Accessibility
The design standard applied across parlhub is WCAG 2.2 at level AAA. This statement says how far that actually goes, how it was assessed, and where it falls short. It is a voluntary self-declaration: parlhub is a private, non-profit project, so neither the Swiss BehiG nor the EU Web Accessibility Directive applies to it.
Conformance status
parlhub partially conforms to WCAG 2.2 level AAA. "Partially" is the honest word. AAA is the standard the design is built to: the colour tokens, target sizes and focus styles all follow it. But that makes it a standard applied, not an audited result.
This statement was prepared by self-assessment, by the one person who builds the site. An automated checker now runs over a sample of pages and reports no errors, which is a floor rather than a result: it decides only the questions a machine can decide, and leaves the rest to a human who has not yet looked. There has been no third-party audit and no formal testing with assistive technology. The W3C advises against claiming AAA for a whole site, because some content cannot meet every AAA criterion. So read the level as the rule the code is held to, and the limitations below as the part that is actually known.
What is in place
The style guide every component is built against requires text contrast of at least 7:1, interactive targets of at least 44×44 pixels, a visible focus indicator, and keyboard operability. Pages are rendered on the server, so the content is there before any JavaScript runs.
The settings in the header let you change the text size, switch to a higher-contrast palette, remove colour entirely, and choose a light or dark theme. The interface language and the language of the data are picked separately, so you can read the chrome in one language and the records in another.
An automated checker (pa11y-ci) runs over twelve pages, one for each kind of page the site has, and currently reports no errors at level AA. Read that narrowly. It sees twelve pages, not the whole site. Its rules stop at WCAG 2.1, so what 2.2 added is not checked at all. It could not resolve the background colour on a number of elements, so the 7:1 contrast above is a rule the design follows, not something the tool confirmed. And it leaves several hundred points per run marked for a person to judge, which nobody has worked through. It is a net for catching regressions, not a verdict.
Known limitations
No third-party audit and no assistive-technology testing. An automated check now covers the machine-checkable part, but that is the smaller half of the problem: published benchmarks credit even the strongest of these engines with finding roughly half of WCAG issues, and the engine used here is not the strongest. Nobody has driven this site with a screen reader, or by keyboard alone, the way someone who depends on one would. This is still the largest gap, and the reason nothing here claims full conformance.

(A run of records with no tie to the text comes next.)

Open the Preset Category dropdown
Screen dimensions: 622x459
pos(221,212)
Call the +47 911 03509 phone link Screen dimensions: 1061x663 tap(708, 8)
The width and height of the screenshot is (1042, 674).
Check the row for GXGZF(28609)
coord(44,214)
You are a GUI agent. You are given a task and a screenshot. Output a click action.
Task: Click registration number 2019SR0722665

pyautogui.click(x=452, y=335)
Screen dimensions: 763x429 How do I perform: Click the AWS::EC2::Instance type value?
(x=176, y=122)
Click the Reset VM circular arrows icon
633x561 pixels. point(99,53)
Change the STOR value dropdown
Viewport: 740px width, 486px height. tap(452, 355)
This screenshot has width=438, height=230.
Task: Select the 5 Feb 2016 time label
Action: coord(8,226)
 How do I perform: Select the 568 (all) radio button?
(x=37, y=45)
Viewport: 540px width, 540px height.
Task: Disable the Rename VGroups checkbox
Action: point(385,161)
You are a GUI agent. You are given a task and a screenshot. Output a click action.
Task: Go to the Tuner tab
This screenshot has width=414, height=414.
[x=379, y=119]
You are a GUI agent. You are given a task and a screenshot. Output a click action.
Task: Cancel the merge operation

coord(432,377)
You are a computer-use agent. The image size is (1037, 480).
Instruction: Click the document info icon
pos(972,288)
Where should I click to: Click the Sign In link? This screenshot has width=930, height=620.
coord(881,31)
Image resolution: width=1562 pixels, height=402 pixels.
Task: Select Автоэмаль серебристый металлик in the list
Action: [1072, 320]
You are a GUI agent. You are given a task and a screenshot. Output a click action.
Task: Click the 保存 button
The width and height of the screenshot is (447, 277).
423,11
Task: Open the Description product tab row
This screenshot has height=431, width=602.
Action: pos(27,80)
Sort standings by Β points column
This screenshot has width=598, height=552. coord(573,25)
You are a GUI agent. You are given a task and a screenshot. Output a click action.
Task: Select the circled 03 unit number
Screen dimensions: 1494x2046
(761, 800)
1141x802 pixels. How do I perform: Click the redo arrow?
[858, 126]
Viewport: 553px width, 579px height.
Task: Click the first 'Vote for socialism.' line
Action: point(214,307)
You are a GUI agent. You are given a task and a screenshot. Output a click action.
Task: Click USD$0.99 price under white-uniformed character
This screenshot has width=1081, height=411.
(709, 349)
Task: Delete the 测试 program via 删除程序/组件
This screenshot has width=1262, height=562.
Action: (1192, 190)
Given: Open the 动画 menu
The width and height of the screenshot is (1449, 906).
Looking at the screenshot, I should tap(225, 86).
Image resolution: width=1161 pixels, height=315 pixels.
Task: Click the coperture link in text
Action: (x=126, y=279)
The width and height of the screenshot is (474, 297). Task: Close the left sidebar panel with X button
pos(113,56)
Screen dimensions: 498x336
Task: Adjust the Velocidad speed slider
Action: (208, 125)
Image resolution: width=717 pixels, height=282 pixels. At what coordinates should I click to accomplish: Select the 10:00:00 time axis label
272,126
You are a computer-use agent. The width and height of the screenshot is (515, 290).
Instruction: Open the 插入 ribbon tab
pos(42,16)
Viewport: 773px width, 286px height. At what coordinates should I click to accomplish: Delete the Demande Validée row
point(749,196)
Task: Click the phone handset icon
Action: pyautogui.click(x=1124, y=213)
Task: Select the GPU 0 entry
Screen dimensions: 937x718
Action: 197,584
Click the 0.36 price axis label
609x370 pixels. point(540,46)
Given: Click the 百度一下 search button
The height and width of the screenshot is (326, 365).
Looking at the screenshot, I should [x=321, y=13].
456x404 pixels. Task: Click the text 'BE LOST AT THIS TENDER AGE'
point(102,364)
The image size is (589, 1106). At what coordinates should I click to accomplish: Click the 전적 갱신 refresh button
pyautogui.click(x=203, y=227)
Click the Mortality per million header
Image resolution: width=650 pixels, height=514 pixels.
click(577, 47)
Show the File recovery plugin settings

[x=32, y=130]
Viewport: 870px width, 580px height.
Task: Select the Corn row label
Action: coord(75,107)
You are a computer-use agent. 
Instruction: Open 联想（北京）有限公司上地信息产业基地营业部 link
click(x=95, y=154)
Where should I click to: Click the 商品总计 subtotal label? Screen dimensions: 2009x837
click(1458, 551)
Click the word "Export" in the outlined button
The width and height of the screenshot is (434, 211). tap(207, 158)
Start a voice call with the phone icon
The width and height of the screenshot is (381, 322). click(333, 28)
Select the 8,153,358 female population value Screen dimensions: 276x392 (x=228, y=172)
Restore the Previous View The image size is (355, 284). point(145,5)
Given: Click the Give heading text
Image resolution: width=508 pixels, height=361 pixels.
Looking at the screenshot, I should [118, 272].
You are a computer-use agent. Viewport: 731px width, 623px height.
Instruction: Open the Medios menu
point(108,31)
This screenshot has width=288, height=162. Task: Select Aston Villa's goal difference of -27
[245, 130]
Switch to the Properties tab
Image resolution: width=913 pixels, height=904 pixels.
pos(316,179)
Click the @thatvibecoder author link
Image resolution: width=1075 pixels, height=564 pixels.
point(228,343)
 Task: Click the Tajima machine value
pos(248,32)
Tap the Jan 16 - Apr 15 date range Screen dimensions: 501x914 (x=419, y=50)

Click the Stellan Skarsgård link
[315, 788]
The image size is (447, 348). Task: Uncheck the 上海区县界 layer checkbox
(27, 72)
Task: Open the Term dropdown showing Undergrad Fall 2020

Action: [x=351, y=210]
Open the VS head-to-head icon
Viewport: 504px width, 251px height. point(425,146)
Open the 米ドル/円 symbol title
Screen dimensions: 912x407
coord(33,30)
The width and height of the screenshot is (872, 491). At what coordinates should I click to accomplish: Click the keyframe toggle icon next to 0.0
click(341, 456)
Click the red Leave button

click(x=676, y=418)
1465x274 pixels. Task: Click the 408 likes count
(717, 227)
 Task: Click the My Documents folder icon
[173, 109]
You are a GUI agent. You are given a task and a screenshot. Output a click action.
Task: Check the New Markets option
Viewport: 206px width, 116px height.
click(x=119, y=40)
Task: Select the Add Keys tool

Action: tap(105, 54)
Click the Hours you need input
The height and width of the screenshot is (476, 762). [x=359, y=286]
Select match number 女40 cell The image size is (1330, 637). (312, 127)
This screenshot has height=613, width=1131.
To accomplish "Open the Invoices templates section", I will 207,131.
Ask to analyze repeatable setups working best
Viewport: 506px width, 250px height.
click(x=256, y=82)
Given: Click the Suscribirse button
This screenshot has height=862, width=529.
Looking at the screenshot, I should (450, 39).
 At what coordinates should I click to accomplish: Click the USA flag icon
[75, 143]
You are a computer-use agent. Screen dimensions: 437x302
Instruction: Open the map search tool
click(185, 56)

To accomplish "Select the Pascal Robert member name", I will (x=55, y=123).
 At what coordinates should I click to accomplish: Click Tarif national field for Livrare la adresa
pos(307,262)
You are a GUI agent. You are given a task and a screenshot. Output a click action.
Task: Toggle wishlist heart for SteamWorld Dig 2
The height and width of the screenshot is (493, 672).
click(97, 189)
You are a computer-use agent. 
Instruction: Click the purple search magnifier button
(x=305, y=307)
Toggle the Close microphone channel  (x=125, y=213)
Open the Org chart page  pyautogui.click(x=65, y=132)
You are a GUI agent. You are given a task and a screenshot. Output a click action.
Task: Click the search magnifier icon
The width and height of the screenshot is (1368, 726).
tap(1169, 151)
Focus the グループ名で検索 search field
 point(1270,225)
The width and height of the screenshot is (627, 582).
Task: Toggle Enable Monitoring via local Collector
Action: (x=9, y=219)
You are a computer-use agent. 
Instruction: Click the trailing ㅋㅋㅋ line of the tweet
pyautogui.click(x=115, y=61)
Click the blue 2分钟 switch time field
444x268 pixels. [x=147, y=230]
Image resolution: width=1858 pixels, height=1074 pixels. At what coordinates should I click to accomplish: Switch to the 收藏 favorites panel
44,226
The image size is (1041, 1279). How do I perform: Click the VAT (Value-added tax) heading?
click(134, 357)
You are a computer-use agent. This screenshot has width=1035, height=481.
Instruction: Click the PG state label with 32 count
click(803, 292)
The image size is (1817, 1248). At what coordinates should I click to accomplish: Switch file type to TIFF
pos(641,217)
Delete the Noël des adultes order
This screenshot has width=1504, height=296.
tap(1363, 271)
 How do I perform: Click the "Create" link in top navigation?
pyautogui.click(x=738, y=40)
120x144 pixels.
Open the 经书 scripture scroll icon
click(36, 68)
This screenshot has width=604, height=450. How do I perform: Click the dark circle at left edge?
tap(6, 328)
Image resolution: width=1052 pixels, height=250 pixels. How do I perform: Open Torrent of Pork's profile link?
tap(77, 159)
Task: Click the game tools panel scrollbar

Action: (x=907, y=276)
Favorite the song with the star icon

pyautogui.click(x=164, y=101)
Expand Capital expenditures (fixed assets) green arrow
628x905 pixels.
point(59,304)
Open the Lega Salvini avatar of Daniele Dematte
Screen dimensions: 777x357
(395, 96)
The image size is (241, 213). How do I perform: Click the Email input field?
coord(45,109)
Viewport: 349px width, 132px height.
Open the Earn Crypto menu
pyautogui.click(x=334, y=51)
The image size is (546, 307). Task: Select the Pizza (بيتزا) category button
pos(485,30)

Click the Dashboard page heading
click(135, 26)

Language of parts. Records often appear in a language other than the interface. That is deliberate, because a Swiss record may only exist in German. The long source texts (speeches, texts and group descriptions) now declare the language they were resolved from, so a screen reader reads a German speech in a German voice on an English page. Shorter localized fields, such as titles and type labels, do not carry that marking yet, so WCAG 3.1.2 is met for the prose but not everywhere.
Content from the source data. Texts, speeches and documents arrive from OpenParlData.ch as HTML that parlhub does not control and sometimes has to repair before rendering. Heading order and semantics inside those blocks cannot be guaranteed. The automated check shows exactly this: the one error it reports across every page tested is a heading that skips a level inside a speech transcript, in markup that came from upstream. Linked PDFs and photographs come from upstream too, with whatever accessibility they were published with.
Charts. Every chart carries a short text alternative, and several can be read as text instead: the party alignment matrix is itself a table, and the treemap of most-used words can be shown as one. But not every visualisation exposes every data point as text, and the scatter plots in particular are hard to convey without sight. The underlying numbers can always be downloaded as CSV or JSON.
Found a barrier?
Tell me. It is the fastest way for it to get fixed, and reports are what this statement gets revised against. Please mention which page you were on and what got in the way.
About this statement
Prepared by self-assessment, supported by automated testing, following the structure of the W3C's accessibility statement guidance. No third party was involved. It gets revised when the site changes, or when someone reports something that proves it wrong.